-- SOURCE RECORDS follows --

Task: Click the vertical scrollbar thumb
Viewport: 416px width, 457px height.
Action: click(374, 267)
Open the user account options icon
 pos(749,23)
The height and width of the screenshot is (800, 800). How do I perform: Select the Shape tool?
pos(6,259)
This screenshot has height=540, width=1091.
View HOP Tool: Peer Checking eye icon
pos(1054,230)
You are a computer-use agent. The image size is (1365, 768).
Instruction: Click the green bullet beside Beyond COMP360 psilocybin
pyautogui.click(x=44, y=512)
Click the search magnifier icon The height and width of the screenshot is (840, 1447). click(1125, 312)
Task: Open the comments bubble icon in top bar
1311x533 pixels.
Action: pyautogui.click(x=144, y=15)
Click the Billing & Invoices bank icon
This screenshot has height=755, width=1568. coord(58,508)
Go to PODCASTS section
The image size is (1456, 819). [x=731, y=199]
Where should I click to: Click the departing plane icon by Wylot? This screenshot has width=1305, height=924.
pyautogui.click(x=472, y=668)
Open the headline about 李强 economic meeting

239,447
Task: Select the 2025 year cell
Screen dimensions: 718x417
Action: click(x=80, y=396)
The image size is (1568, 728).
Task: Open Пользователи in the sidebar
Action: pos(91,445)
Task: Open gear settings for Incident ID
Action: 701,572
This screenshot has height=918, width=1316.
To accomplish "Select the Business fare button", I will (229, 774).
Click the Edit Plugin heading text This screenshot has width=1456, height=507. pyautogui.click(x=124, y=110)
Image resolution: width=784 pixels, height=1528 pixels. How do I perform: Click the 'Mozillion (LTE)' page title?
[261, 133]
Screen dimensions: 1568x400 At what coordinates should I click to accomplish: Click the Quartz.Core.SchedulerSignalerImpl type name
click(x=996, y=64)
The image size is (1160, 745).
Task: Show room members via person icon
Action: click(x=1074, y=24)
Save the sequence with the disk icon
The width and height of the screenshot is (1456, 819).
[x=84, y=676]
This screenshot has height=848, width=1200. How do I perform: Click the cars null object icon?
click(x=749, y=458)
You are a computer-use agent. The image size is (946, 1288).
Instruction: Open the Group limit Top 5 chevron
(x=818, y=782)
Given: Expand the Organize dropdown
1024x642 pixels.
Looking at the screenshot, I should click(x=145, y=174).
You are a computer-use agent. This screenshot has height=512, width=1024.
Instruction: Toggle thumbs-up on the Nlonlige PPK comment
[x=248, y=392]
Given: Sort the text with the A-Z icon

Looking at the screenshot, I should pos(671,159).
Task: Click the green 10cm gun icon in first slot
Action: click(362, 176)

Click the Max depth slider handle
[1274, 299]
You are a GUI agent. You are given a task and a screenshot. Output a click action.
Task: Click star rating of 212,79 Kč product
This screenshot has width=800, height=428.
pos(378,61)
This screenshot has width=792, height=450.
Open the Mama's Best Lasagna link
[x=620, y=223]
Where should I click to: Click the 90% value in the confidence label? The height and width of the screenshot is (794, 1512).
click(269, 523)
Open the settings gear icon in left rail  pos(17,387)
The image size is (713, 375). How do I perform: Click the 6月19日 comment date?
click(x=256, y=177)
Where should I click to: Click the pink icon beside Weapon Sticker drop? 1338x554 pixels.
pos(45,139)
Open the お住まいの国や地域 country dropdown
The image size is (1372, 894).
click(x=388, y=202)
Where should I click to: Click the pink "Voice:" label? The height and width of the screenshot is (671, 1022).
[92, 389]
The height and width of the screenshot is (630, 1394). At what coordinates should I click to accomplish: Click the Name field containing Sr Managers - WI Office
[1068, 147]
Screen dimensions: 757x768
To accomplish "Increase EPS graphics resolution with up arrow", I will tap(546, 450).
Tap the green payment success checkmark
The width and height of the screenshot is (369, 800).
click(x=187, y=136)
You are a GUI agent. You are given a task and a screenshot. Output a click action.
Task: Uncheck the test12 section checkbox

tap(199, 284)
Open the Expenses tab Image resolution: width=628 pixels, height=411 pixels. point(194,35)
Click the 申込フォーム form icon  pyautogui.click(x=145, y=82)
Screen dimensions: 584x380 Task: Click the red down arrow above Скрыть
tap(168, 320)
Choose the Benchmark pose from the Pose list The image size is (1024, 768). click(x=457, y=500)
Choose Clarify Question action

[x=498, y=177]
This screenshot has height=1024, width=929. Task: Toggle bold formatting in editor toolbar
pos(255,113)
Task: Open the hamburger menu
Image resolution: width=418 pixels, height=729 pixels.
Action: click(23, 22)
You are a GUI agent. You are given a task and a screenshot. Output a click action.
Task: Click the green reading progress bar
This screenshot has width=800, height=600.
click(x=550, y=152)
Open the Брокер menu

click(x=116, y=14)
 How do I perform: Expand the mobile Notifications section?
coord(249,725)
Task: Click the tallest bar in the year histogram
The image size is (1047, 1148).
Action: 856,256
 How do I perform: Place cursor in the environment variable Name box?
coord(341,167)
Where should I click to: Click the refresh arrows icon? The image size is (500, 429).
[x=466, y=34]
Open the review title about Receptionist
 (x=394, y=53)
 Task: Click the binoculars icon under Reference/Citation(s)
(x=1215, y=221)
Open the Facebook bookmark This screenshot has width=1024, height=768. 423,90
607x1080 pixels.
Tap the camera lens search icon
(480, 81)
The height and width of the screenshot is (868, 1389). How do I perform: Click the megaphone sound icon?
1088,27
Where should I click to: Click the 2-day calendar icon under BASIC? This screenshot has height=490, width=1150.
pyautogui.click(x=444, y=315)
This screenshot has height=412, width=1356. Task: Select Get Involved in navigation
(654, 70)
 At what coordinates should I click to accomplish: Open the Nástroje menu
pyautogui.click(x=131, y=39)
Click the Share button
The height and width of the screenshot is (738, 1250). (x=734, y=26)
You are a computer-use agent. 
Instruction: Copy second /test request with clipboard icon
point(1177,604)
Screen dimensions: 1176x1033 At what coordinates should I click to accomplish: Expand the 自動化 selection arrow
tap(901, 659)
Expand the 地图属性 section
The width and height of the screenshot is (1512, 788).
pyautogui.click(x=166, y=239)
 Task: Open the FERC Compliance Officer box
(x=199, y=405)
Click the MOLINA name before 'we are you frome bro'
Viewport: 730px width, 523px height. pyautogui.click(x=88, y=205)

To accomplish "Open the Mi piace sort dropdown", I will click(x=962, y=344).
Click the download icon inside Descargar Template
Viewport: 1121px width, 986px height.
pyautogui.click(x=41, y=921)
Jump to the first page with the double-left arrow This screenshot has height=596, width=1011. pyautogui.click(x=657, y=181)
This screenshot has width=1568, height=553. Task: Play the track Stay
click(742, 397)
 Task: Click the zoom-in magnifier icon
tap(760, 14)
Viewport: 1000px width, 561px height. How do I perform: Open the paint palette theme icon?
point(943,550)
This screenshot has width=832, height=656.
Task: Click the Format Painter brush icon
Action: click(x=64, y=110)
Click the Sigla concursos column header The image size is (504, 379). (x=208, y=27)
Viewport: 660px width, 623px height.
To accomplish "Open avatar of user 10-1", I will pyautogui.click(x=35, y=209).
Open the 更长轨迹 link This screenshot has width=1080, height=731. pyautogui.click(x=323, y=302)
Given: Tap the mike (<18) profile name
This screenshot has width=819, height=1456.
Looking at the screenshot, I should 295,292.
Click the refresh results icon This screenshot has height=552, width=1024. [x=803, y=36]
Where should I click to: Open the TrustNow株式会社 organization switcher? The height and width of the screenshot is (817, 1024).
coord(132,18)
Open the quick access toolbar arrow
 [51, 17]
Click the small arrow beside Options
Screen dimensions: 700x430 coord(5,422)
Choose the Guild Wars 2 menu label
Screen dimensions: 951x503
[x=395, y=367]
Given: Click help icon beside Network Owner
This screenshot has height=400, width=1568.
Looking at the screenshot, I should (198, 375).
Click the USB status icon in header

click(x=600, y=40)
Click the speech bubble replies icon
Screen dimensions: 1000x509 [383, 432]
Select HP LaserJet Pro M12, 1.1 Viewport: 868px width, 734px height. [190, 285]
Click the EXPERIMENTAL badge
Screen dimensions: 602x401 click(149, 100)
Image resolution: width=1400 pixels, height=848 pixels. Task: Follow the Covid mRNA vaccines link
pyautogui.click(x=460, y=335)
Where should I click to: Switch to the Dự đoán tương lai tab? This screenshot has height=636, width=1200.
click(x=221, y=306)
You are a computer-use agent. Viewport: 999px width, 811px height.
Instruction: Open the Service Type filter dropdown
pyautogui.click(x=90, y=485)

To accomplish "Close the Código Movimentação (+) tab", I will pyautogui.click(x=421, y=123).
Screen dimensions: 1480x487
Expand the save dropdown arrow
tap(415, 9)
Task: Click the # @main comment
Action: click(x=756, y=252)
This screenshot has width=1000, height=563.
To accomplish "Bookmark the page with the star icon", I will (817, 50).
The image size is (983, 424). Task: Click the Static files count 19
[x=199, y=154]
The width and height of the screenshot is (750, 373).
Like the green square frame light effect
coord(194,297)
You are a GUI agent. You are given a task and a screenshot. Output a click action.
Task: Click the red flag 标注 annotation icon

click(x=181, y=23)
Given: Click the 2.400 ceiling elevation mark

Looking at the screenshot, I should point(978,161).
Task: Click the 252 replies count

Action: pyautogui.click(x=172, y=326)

-- SOURCE RECORDS concluded --

● TASK BRIEF:
One number is the full answer: how many lines of the records include the string "left".

● ANSWER:
2